While most OLAP tools will accept string (textual) information this is usually not very well handled and their real strength lies in numeric analysis. A classic use for OLAP is financial reporting which is by nature multidimensional - multiple months, years, accounts, regions as a minimum.

The term "on-line analytical processing" (OLAP) was coined by IBM researcher E. F. Codd in a whitepaper that set out twelve rules for analytic systems, an allusion to his earlier famous set of twelve rules defining the relational model. Quoth he:

The more sophisticated data manipulation functions such as the statistical analysis spread over multiple parts of the data base, application of complex formulae, production of reports involving data from many parts of the data base etc., were considered to be outside the realm of "basic manipulation" intended for the Relational Data Base.

By comparison with on-line transaction processing (OLTP) or relational database management systems (RDBMS), OLAP defines a technology that is optimized for processing human queries rather than transactions.

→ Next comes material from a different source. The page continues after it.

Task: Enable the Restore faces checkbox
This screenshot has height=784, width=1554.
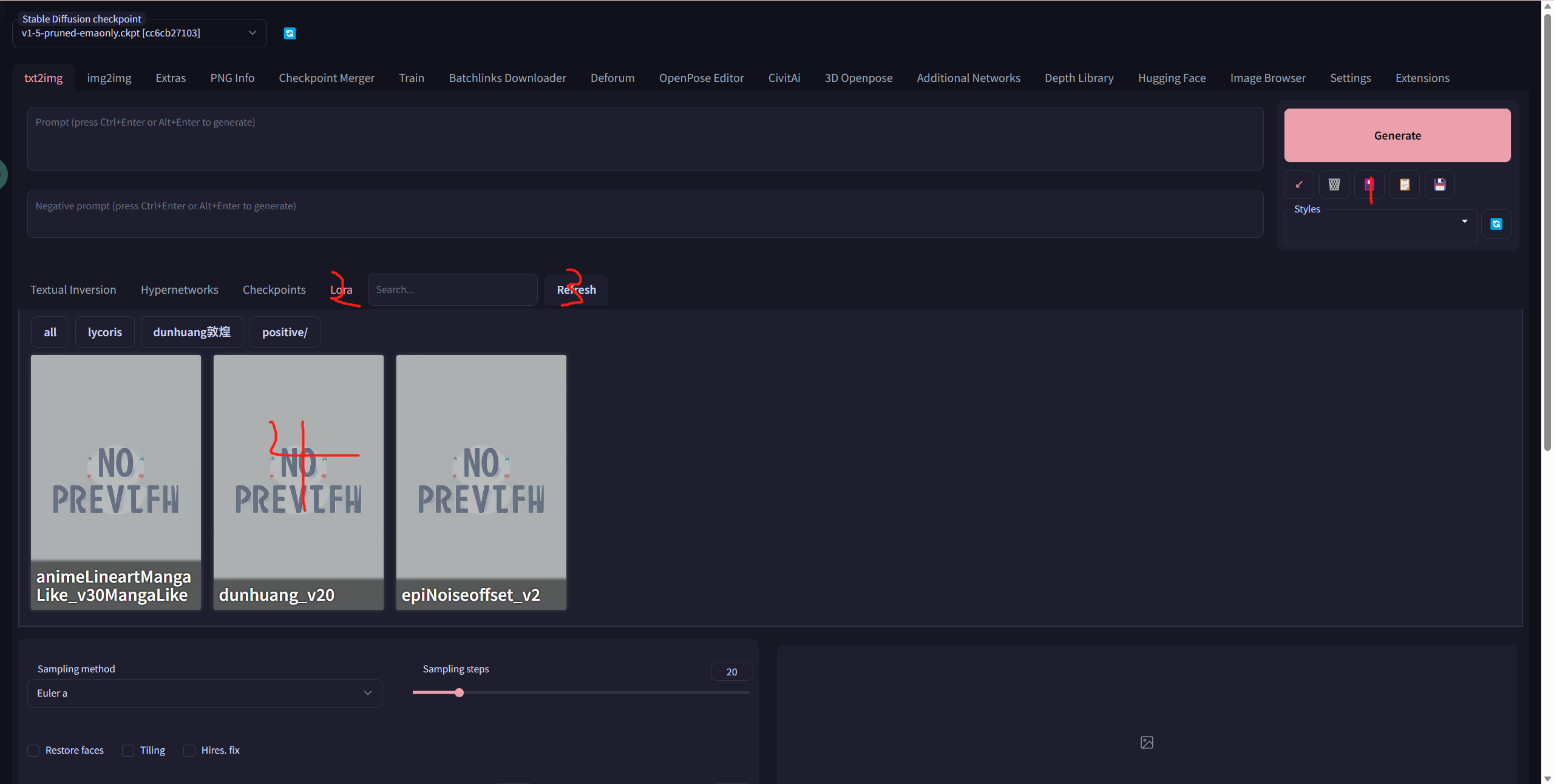Action: (x=34, y=751)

The results of this orientation was that MDBMS oriented their performance requirements around a different set of benchmarks (Analytic Performance Benchmark, APB-1) than that of RDBMS (Transaction Processing Performance Council (TPC)).

As the emphasis is on Analytical Processing rather than Data Base Management some commentators do not classify OLAP systems as DBMS "databases" per se.

OLAP will usually take the form of MOLAP or ROLAP. Key concepts include Cubes constructed of Dimensions, Consolidation of Hierarchies, and Slice and dice dynamic Views.